*** Opening Data for this task ***

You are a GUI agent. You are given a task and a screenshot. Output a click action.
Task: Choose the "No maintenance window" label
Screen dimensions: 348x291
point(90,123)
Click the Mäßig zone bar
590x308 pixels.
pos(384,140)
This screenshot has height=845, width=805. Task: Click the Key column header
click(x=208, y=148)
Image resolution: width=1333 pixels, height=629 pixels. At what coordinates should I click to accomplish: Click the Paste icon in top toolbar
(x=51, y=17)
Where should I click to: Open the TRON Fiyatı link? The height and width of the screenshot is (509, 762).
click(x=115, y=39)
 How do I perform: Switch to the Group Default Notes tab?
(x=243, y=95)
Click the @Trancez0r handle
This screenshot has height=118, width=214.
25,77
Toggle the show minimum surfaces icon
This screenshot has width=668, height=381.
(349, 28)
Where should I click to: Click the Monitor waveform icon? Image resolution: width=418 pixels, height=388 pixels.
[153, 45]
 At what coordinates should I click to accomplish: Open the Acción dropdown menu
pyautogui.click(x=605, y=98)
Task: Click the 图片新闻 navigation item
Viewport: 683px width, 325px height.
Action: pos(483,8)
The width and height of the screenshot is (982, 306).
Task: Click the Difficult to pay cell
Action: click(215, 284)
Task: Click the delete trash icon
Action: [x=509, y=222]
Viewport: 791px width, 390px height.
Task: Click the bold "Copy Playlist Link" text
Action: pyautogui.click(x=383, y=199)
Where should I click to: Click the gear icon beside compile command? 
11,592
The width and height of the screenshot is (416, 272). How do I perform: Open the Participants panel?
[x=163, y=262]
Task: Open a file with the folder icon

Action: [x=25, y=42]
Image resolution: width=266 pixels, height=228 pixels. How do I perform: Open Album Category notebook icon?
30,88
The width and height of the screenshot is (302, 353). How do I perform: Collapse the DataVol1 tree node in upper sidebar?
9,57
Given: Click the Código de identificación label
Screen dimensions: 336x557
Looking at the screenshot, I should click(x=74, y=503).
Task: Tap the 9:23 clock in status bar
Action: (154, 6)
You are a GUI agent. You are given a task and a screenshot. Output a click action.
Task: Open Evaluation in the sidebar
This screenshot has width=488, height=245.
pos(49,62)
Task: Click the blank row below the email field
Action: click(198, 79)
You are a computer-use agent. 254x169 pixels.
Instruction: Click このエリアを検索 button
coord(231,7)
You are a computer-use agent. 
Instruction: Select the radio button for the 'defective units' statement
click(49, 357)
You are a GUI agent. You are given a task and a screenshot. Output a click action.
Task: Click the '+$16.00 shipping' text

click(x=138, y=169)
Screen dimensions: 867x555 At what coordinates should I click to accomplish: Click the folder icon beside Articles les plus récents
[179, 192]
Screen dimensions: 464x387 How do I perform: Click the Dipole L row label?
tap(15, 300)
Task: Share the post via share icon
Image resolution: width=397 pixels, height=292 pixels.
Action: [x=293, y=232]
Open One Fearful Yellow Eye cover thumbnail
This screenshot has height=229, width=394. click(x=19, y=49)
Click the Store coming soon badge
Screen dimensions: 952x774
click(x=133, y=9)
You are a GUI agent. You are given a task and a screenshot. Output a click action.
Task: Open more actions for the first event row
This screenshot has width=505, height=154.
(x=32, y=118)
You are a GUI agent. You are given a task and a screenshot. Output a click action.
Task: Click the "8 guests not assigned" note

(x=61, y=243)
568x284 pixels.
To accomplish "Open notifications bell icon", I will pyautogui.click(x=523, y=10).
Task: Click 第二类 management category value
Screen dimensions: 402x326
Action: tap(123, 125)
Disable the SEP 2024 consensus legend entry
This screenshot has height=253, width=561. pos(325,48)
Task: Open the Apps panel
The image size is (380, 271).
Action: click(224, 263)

*** Closing Data for this task ***

- _Assigned task_:
Find the line that contains "Screen dimensions: 867x555". Repeat it and every line after it, exactly as written, up to and including the last line of the records above.

- _Task result_:
Screen dimensions: 867x555 At what coordinates should I click to accomplish: Click the folder icon beside Articles les plus récents
[179, 192]
Screen dimensions: 464x387 How do I perform: Click the Dipole L row label?
tap(15, 300)
Task: Share the post via share icon
Image resolution: width=397 pixels, height=292 pixels.
Action: [x=293, y=232]
Open One Fearful Yellow Eye cover thumbnail
This screenshot has height=229, width=394. click(x=19, y=49)
Click the Store coming soon badge
Screen dimensions: 952x774
click(x=133, y=9)
You are a GUI agent. You are given a task and a screenshot. Output a click action.
Task: Open more actions for the first event row
This screenshot has width=505, height=154.
(x=32, y=118)
You are a GUI agent. You are given a task and a screenshot. Output a click action.
Task: Click the "8 guests not assigned" note

(x=61, y=243)
568x284 pixels.
To accomplish "Open notifications bell icon", I will pyautogui.click(x=523, y=10).
Task: Click 第二类 management category value
Screen dimensions: 402x326
Action: tap(123, 125)
Disable the SEP 2024 consensus legend entry
This screenshot has height=253, width=561. pos(325,48)
Task: Open the Apps panel
The image size is (380, 271).
Action: click(224, 263)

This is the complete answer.